PROBLEM DESCRIPTION
The word "icon" marks the lines you need; copy each of them from the data.

PROVIDED RECORDS
= = = = =

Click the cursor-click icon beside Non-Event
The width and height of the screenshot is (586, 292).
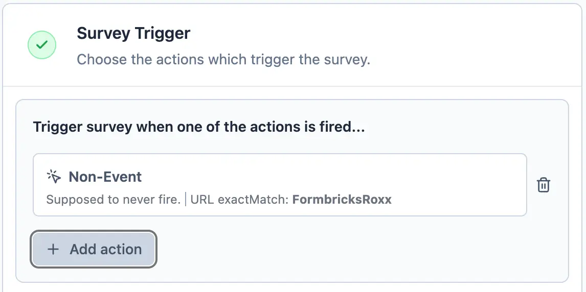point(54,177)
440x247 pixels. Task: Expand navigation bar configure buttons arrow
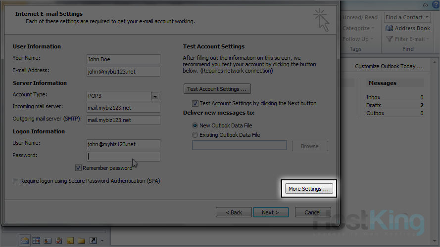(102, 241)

= = = = =

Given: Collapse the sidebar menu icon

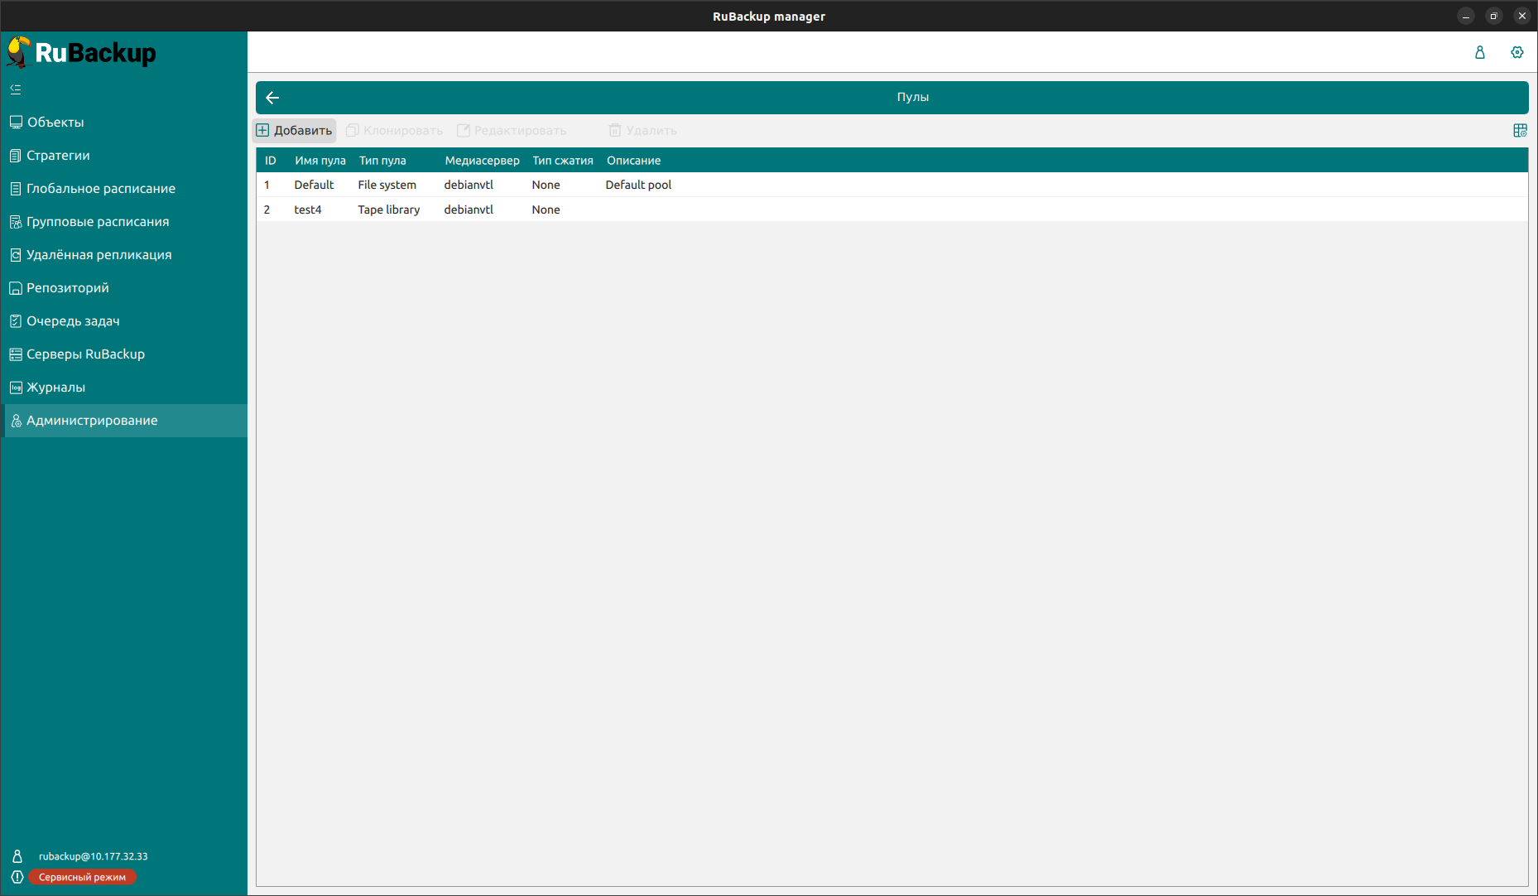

= = = = =

RESPONSE TO THE EXERCISE
Click the cursor-click icon beside Non-Event
Given: Collapse the sidebar menu icon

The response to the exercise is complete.